80Tandis qu’en Asie il s’agissait de retenir la population en ses lieux traditionnels d’implantation, en Afrique, les spéculations minières et, secondairement, agricoles, ont engendré des déplacements suggérés, sinon exactement imposés. Ces mouvements, incomplètement enregistrés statistiquement, sont responsables de l’élaboration d’une nouvelle région industrielle en Afrique centrale. Ils ont permis l’édification de la fabuleuse fortune de l’Union sud-africaine. Mais ils sont aussi sujets d’inquiétude à double titre pour les administrations blanches : le recrutement de la main-d’œuvre risque de saigner à blanc les quelques régions de l’Afrique (en Afrique orientale) qui avaient conservé un peuplement supérieur à la faible moyenne du peuplement de l’Afrique. Et l’accumulation de populations noires, dont on ne veut pas tolérer l’ascension professionnelle et sociale, dans les régions industrielles, est source d’inquiétude pour les dirigeants européens d’un système, qui n’a aboli l’esclavage que dans la lettre.

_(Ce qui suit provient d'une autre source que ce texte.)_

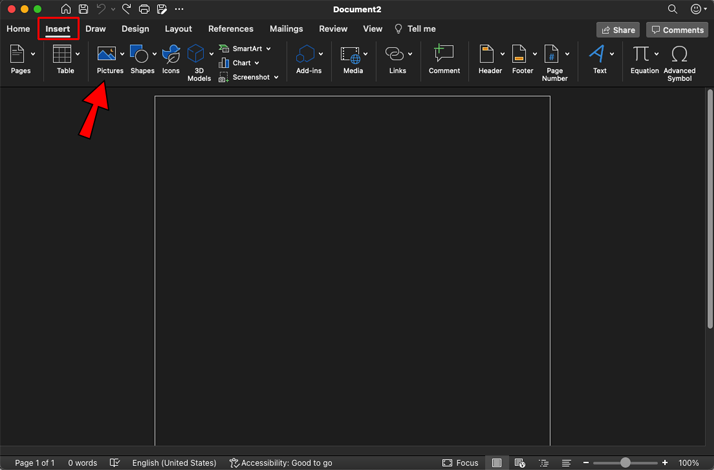Click the Print icon in the title bar

click(x=144, y=9)
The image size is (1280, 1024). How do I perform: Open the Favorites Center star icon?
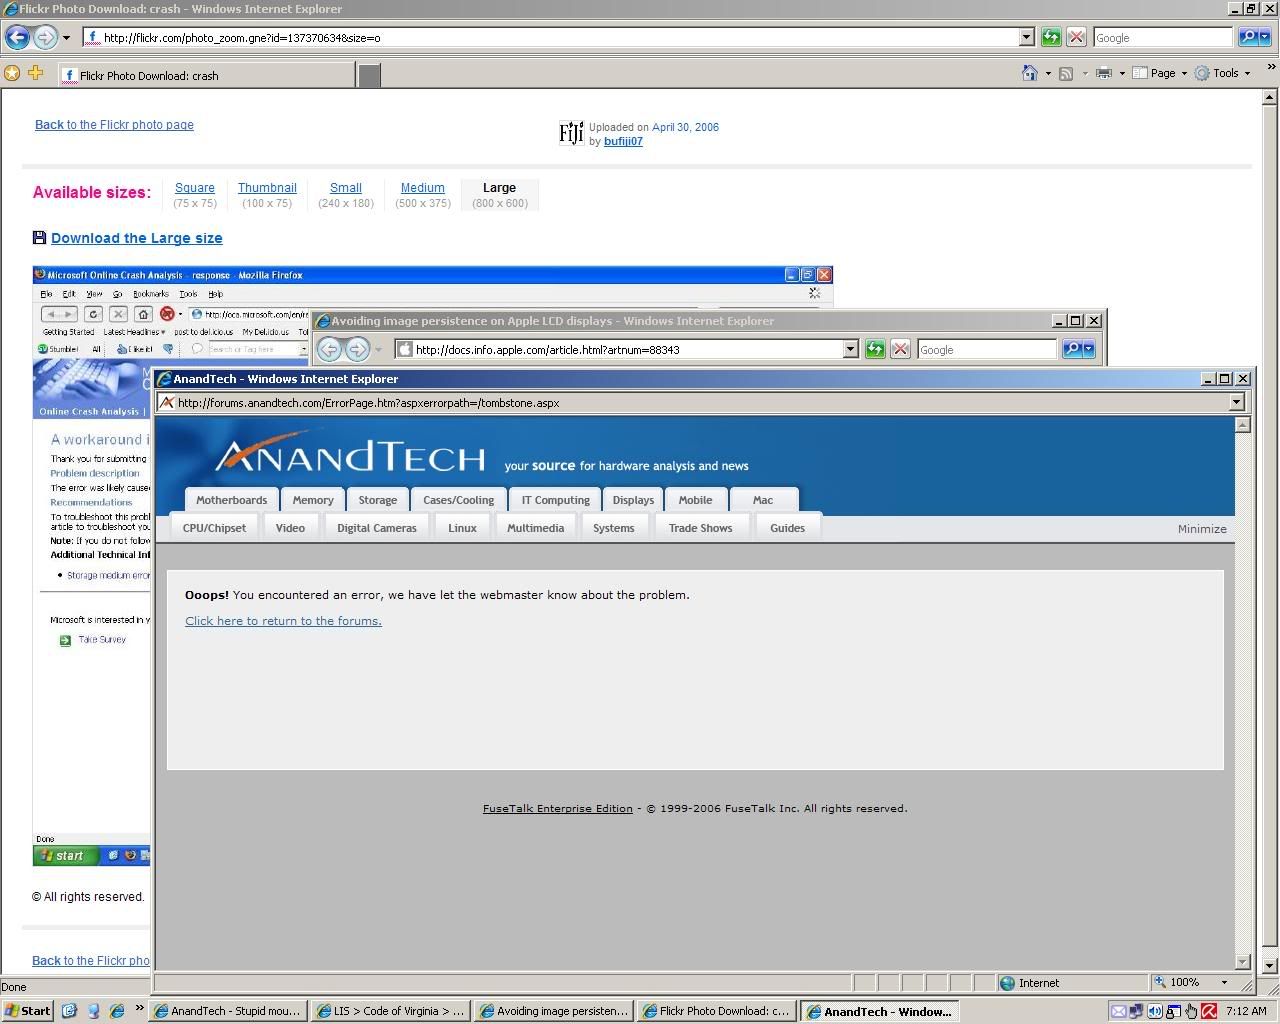12,73
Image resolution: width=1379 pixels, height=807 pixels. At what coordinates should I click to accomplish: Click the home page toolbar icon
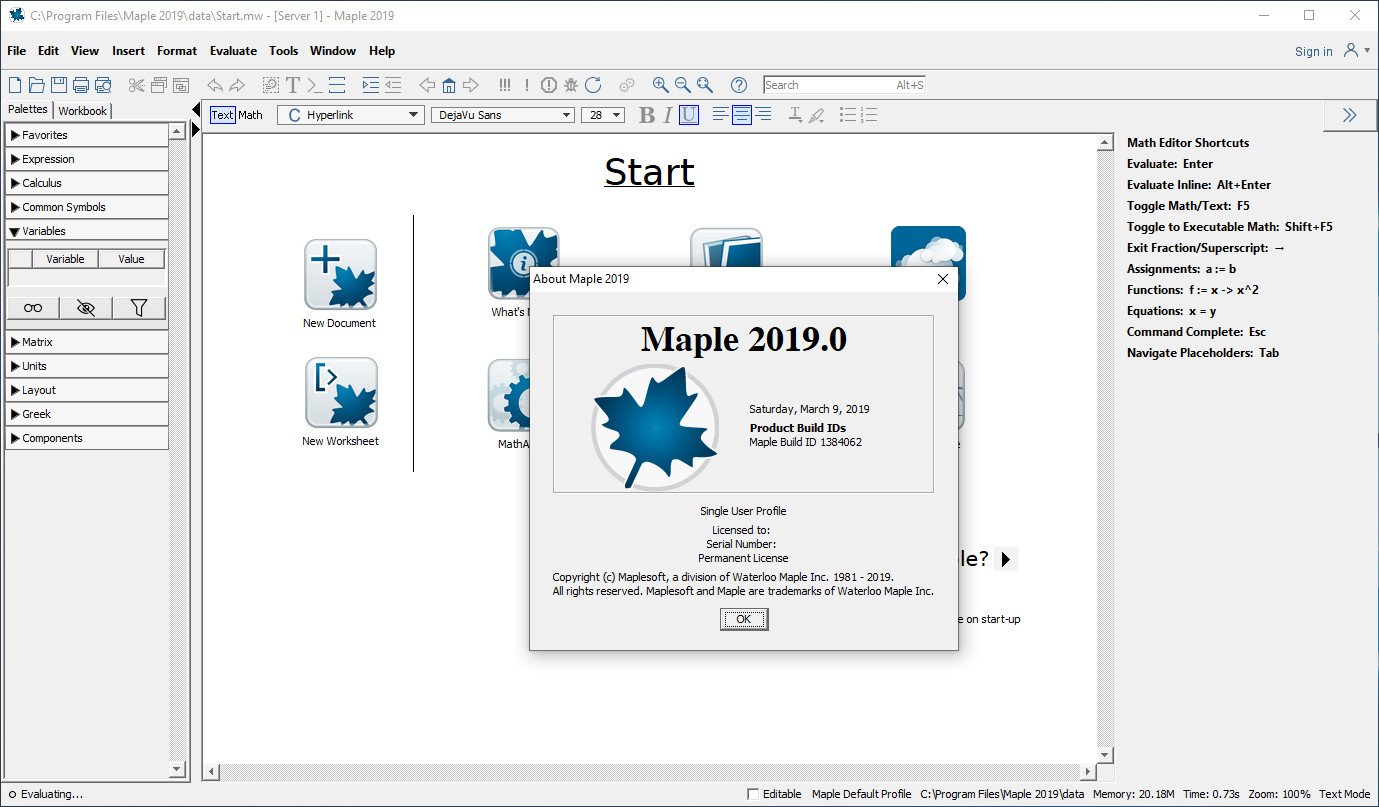[x=449, y=85]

81Les entreprises économiques des Européens en Afrique ont déterminé des déplacements de main-d’œuvre dans toutes les régions de l’Afrique noire. La naissance de villes africaines a suscité les indispensables ponctions de population dans les districts ruraux, et a déterminé une prolétarisation d’une partie de la population. Les mouvements les plus massifs sont ceux qu’a provoqués l’exploitation du diamant, de l’or, du cuivre, de l’uranium, plus récemment du charbon. Mais la géographie de la population en Afrique est à faire.
82La Deuxième Guerre mondiale a eu, dans la zone tropicale, des répercussions de même type que celles qu’a enregistrées la mobilité de la population européenne. Le découpage politique de l’Empire des Indes et la formation des deux États de l’Indoustan et du Pakistan, sur la base du regroupement des populations hindouistes et musulmanes, se sont accompagnés d’échanges de population entre Indoustan et Pakistan, qui portent sur plus de dix millions d’individus.